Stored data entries
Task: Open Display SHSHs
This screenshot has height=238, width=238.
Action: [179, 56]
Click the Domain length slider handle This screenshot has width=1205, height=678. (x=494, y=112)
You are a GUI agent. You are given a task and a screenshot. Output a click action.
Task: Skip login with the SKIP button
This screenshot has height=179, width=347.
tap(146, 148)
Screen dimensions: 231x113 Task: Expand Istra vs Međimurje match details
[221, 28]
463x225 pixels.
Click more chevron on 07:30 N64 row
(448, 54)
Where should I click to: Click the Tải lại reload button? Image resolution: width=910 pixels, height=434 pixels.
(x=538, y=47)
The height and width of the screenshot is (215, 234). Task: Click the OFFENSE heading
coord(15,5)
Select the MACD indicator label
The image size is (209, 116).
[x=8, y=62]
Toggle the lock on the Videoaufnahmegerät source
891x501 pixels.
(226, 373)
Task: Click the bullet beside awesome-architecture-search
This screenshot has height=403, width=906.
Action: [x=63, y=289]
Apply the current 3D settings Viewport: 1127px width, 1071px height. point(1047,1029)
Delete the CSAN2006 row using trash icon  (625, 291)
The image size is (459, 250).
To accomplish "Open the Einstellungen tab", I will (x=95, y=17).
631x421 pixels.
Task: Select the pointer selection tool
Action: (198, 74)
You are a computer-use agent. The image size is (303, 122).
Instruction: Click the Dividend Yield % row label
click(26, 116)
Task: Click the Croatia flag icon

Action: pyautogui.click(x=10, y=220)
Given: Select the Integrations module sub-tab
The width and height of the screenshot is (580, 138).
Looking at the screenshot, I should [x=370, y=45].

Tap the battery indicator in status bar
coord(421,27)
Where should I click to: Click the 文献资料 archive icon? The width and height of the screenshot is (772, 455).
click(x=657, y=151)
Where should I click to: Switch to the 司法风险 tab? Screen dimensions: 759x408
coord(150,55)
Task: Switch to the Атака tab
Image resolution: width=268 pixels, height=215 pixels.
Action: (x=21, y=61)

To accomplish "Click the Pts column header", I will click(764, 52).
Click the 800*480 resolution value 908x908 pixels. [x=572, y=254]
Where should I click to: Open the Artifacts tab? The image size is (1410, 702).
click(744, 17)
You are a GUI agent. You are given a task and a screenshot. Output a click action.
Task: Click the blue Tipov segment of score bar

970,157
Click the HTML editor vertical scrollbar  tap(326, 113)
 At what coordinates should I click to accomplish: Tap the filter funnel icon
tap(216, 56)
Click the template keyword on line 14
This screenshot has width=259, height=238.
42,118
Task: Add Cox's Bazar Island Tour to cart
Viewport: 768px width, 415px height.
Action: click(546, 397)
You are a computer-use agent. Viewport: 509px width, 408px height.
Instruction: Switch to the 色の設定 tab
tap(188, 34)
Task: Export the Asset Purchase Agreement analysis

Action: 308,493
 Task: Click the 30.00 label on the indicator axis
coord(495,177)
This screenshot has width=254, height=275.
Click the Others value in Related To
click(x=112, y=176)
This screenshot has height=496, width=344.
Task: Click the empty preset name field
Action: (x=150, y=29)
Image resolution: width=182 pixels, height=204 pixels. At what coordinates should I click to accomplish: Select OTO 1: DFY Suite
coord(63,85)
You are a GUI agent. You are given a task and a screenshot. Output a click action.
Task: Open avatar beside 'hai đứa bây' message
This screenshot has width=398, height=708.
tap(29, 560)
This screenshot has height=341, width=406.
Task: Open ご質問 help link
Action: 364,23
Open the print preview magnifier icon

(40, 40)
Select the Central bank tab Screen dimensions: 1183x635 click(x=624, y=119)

◆ Task description: All lines from the one containing "Image resolution: width=182" through the final line of the records above are to be set down exactly, and no other line is to appear.

◆ Exercise response:
Image resolution: width=182 pixels, height=204 pixels. At what coordinates should I click to accomplish: Select OTO 1: DFY Suite
coord(63,85)
You are a GUI agent. You are given a task and a screenshot. Output a click action.
Task: Open avatar beside 'hai đứa bây' message
This screenshot has width=398, height=708.
tap(29, 560)
This screenshot has height=341, width=406.
Task: Open ご質問 help link
Action: 364,23
Open the print preview magnifier icon

(40, 40)
Select the Central bank tab Screen dimensions: 1183x635 click(x=624, y=119)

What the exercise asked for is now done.